脳の太い血管に動脈硬化が及ぶことで血管内にアテロームというコブができ、そのコブに血液のかたまりである血栓ができて血管が閉塞します。
ラクナ梗塞
ラクナ梗塞とは、脳深部の比較的細い動脈が閉塞することで生じる脳梗塞です。
動脈硬化の影響によって、脳の深部を通る直径100-300μm程度の穿通枝と呼ばれる細い血管の内腔が閉塞することでラクナ梗塞を起こします。
脳梗塞の治療法
脳梗塞の原因や病態がわかったところで、次は治療法について解説します。
脳梗塞の治療法は、発症から経過した時間によって異なります。
発症から4.5時間以内の超急性期
発症から4.5時間以内に治療できれば、閉塞血管を再開通させて梗塞部位の範囲を最小限に留めることが可能であり、神経学的予後が改善される可能性が高いです。
そこで発症から4.5時間以内で、その他の条件を満たす患者さんであれば血栓溶解療法「t-PA」を積極的に検討すべきです。
その一方で、t-PAは非常に強力な薬であり、発症から4.5時間以上経過している場合は危険を伴うため使用が禁止されています。
発症から4.5時間以降の急性期
発症から4.5時間以上経過している場合、t-PA以外の治療法を選択します。
まず、発症後24時間以内であれば、血管内でのカテーテル操作で直接血栓を回収する「血管内治療」を検討します。

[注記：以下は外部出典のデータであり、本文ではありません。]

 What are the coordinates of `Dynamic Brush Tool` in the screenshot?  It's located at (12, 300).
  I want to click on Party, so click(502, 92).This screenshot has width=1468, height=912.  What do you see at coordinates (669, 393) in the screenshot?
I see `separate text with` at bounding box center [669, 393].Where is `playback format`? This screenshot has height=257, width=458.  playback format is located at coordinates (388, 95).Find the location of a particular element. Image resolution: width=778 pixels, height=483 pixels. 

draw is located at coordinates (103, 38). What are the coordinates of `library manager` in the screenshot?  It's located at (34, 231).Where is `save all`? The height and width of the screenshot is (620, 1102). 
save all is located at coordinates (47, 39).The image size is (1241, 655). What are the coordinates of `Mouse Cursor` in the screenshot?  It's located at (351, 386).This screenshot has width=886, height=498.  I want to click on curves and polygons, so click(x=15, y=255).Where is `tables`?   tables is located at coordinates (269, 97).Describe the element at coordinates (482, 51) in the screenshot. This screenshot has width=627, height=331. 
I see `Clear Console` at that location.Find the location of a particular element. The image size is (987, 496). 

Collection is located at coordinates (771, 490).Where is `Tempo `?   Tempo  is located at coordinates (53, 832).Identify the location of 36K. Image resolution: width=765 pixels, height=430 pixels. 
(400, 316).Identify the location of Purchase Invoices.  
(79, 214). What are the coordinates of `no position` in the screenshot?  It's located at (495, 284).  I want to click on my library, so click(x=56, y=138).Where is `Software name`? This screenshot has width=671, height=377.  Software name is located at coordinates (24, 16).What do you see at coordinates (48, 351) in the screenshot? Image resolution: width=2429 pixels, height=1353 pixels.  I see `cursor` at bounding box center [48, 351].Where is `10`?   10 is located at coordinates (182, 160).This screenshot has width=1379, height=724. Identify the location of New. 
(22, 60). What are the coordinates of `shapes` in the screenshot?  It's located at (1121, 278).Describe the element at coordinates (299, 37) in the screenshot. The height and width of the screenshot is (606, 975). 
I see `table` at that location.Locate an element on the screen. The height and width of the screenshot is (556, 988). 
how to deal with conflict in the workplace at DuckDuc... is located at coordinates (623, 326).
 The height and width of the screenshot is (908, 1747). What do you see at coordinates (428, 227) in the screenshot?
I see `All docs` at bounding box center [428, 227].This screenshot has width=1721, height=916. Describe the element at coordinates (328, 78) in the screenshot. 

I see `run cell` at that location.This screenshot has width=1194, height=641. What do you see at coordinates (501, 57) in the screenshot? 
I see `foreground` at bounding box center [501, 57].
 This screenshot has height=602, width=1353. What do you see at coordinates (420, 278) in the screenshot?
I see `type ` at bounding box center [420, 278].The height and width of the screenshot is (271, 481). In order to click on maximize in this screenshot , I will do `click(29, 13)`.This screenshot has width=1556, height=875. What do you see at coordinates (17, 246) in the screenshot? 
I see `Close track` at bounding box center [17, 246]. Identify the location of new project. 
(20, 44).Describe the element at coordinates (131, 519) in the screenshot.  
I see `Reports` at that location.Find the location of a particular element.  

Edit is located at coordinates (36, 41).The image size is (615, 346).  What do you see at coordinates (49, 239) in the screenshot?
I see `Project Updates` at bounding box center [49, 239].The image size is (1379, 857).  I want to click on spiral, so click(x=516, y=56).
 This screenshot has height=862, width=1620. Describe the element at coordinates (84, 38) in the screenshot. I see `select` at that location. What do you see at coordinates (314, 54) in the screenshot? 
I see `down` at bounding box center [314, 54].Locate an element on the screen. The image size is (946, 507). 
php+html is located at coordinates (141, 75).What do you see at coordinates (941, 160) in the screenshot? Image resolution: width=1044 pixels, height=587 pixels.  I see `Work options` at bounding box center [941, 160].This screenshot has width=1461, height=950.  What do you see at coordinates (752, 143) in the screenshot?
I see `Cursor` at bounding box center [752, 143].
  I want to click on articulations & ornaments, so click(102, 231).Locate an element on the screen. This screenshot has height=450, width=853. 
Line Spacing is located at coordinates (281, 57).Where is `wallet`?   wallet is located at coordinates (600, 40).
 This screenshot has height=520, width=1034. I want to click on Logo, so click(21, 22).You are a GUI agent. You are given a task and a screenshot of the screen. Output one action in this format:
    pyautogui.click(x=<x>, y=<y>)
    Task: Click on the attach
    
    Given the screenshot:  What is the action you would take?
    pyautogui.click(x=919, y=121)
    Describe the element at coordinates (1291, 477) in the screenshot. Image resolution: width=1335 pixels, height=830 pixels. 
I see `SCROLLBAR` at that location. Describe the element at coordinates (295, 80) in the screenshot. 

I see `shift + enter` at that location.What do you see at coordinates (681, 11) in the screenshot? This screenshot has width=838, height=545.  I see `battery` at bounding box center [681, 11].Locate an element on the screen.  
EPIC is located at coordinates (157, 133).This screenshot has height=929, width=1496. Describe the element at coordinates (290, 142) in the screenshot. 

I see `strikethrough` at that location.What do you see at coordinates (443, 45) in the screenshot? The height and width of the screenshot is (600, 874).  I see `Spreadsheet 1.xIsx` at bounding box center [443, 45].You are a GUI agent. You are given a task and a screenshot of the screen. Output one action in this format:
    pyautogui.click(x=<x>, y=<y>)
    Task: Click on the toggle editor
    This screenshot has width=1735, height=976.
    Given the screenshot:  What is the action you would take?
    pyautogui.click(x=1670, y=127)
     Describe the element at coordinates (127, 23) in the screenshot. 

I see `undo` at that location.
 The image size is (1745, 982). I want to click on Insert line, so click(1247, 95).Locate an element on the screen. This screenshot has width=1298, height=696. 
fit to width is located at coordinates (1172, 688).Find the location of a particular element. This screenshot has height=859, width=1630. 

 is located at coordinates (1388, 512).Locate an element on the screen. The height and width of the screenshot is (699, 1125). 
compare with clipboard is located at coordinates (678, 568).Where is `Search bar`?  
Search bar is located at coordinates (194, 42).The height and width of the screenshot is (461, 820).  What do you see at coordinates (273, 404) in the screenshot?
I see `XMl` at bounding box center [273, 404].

さらに、内服治療として血液をサラサラにする抗血小板薬の内服も開始します。
心原性脳梗塞の場合は動脈硬化が原因ではなく、血液の淀みが問題になるため抗血小板薬ではなく抗凝固薬を内服します。
慢性期
慢性期には、血栓の再発を防ぐ目的で抗血小板薬や抗凝固薬の内服を継続するのはもちろんですが、そのほかに動脈硬化の原因である高血圧に対して降圧剤の内服治療を行うことが推奨されています。
また、心原性脳梗塞の場合は心臓のリズムを調節する薬も推奨されています。
また、麻痺やしびれなどの神経症状に対しては、より急性期からリハビリテーションなどの理学療法や作業療法の介入を行った方が神経学的予後は良いとされています。
t-PA治療の適応
では、先ほど紹介したt-PA治療はなぜ発症後4.5時間以内の使用に限定されているのでしょうか?
発症から4.5時間以上経過している場合、t-PAで無理やり血流を再開通させてしまうと、すでに壊死して脆弱になっている組織に血液が一気に再流入することで、今度は逆に脳出血の可能性が高まるからです。
そのほかにも、t-PA治療には下記のような厳しい適応制限があるため、一部ご紹介します。
- 血小板数 10万以下
- ヘパリンやワーファリン投与中
- CT検査で脳出血が否定できない
- 頭蓋内、消化管、尿路などに出血性疾患の既往あり
- 3ヶ月以内に脳梗塞の既往あり
このように、t-PAによって他の部位や脳における出血の可能性が高い患者さんには使用することができません。
さらに、これらの適応を判断するための検査に1時間はかかるため、発症から4.5時間以内の投与となると、発症から少なくとも3時間ほどで病院に到着しておく必要があります。
まとめ
今回の記事では脳梗塞の治療法について解説させて頂きました。
脳梗塞によって脳細胞が損傷すると、障害部位に応じて麻痺やしびれ、構音障害や嚥下障害、失語症、場合によっては意識障害など様々な症状をきたし、日常生活に大きな支障をきたす後遺症を残す可能性もあります。
一度損傷した脳細胞は基本的に再生しないため、早期から適切な治療やリハビリを行う必要があります。
また、近年では再生医療の発達も目覚ましく、再生医療によって損傷した脳細胞が回復すれば、脳梗塞の後遺症を改善させてくれる可能性もあります。
現在その知見が待たれるところです。
よくあるご質問
心原性脳塞栓症の生存率は?
予後に関しての1年生存率が、心原性脳塞栓症は約50%であるが、他方ラクナ梗塞で90%以上、アテローム血栓性脳梗塞も約80%であるため、いかに心原性脳塞栓症は予後の非常に悪い脳梗塞であるかという事がわかります。
アテローム血栓性脳梗塞の症状は?
アテローム血栓性脳梗塞では、脳梗塞が完成してしまうと、手足のしびれ、半身が動かない、うまく喋れないなど様々な症状が出現します。大きな血管の狭窄がゆっくりと進行し詰まってしまうため、脳梗塞が完成する前に一過性に症状が出ては改善する一過性脳虚血発作(TIA)と言われる病態がよく起こります。